Wupatki Ruin
I went
out to Wupatki early on Christmas Day because I wanted to be with the spirits
and had a feeling they wanted to talk to me about something. It takes a while to get there and I don’t
like driving, so I committed myself beforehand to make sure I did it.
Walking
outside established visitor areas is prohibited in Wupatki National Monument,
so I walk in the adjacent National Forest.

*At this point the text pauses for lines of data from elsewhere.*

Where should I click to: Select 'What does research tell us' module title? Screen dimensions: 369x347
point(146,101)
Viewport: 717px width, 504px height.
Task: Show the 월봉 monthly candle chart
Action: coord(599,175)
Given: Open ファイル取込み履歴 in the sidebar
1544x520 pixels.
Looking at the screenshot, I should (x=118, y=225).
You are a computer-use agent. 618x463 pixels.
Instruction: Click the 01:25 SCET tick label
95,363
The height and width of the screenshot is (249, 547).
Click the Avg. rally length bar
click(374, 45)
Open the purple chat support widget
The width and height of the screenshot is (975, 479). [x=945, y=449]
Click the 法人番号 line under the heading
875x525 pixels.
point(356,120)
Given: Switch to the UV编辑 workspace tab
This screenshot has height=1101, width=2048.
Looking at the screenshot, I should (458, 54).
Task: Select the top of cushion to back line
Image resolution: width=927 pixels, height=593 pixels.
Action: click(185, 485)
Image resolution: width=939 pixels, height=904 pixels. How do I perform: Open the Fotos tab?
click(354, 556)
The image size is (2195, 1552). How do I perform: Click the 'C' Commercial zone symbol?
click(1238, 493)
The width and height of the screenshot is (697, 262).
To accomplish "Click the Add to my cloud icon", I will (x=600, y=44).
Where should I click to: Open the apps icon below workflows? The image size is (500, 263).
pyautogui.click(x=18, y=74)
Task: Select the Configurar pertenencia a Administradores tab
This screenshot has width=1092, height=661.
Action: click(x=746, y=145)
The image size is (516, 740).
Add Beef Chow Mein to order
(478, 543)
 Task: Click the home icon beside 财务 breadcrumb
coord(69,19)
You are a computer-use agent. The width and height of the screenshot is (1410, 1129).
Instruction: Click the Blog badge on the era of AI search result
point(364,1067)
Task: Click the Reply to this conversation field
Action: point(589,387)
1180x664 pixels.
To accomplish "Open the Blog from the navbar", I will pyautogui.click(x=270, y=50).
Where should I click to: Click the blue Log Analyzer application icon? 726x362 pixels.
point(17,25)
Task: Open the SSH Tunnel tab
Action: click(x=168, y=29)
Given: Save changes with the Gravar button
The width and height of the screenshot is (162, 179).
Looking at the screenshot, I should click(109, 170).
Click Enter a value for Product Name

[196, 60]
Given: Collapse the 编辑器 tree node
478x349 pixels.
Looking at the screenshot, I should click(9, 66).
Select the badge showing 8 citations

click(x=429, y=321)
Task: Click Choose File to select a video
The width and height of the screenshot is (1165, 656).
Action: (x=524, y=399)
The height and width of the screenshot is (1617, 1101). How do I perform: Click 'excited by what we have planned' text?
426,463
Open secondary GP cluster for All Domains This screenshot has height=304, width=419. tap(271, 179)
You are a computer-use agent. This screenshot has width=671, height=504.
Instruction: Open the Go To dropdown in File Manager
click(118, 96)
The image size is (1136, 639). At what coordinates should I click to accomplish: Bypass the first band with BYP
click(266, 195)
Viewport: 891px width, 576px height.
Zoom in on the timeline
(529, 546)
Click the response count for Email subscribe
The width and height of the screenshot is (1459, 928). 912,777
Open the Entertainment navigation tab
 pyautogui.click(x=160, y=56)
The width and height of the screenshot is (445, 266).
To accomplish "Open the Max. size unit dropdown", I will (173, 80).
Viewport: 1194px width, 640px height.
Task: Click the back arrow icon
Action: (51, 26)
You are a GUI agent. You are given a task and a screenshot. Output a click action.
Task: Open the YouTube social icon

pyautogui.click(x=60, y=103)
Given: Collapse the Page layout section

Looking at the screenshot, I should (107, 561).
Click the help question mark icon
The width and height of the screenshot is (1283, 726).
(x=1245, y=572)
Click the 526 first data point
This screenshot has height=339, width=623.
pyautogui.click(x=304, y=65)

I have visited all the ruins that are available for visitors to see in
the National Monument, and they are beautiful and instructive. It is almost impossible for those of us in a
highly technological society to imagine how the ancient inhabitants of this
land survived. Hopi lore says humans learned
from the “ant people” how to work hard and unceasingly. It must have been an extremely difficult
life. The ruins of this vanished culture
speak of human adaptability, but are also a sobering reminder of our dependence
upon our environment.
There is
more to be gained here even than this because the spirits of the ancient people
who once lived here are still present today: alive, aware, at one with Creator,
and able to do whatever supports the highest good from their seat in the eternal
now. I really do not know who or what
the spirits actually are, but this my best guess based on my experiences with
them. For some reason I don’t feel them
as strongly around the visitor areas as I do in some of the undeveloped
places. Maybe the sites selected for
reconstruction by Monument personnel aren’t the ones the spirits think are the
most significant. Maybe they know we
can’t walk around or do ceremonies in the Monument, so they meet us elsewhere.
A sense
of silent presence always awaits and lifts my heart when I arrive. On this day the juniper trees seemed unusually
sentient, and there was a noticeable atmosphere of love. So often my lessons from the spirits are
about shifting from a world of fear into an incredible alternative existence of
love. I can never seem to stay there,
though.
The
weather was cold and a thin haze of clouds obscured the sun, which meant it
wasn’t going to warm up much. Even at
this lower elevation there was snow on the ground. I walked through the trees about a quarter of
a mile to where the land dropped off into broken country below. The Painted Desert lay in the vast distance,
and I felt at peace. I thanked the
spirits and offered corn meal, water and tobacco to the directions. I asked them to help me perceive and
understand anything they wanted me to know.
I was content if all they wanted to do was bombard me with love.
Usually
from there I go down the hill to the first wash, which leads to my vision quest
site. In that place of serenity, anxiety
I don’t even know I am carrying slips away, and I relax and go to sleep on a
rock ledge. When a ranger once flagged
me down and asked what I do back there, I told her I meditate, which I figured
covered vision quest too. My toes were
getting cold from the snow and I didn’t feel a pull from the vision quest site. Instead, I marched down and up and down
again, across the upper reaches of several drainages below Doney Mountain. My feet warmed up.
Following
a sense of the mysterious and compelling, I turned down a small wash leading
towards Dead Man’s Canyon, and arrived shortly at the confluence of another
wash and a hillside of craggy, eroded limestone and black cinders. Much
charmed by the rocks, I climbed up and examined them. The sun came out and the cinders radiated
warmth. The sense of love was extremely strong
here. I looked across the wash to the wall
of limestone on the other side, and to my amazement, saw a ruin at the base of
the cliff. It consisted of a low
overhang with a wall of rocks along the front, creating an enclosure -- possibly
for corn storage. Someone had pulled
down the wall in the middle and tossed the rocks aside, presumably hoping to
find artifacts. Nothing was there now
but a pot shard and a packrat’s nest.
The spirits must have led me here to
see this – but why? I left the ruin and
climbed back up to the warm cinders on the hillside and sat down to think. I asked the spirits what they were trying to
say to me. In my mind’s eye I saw the
white light of love pouring forth from the ruin. It made no sense. Could this be a burial site? Did it matter? The sun lowered in the sky and I decided I
had better go. I didn’t want to – the
love surrounding me felt like Heaven. I
was reminded of the story of Christ’s resurrection, when the women went to his
tomb and found it empty, the stone rolled aside. Maybe the spirits were demonstrating the
relative worth of worldly things versus the light of Creator, encouraging me to
have less fear and live and do service in Heaven on earth.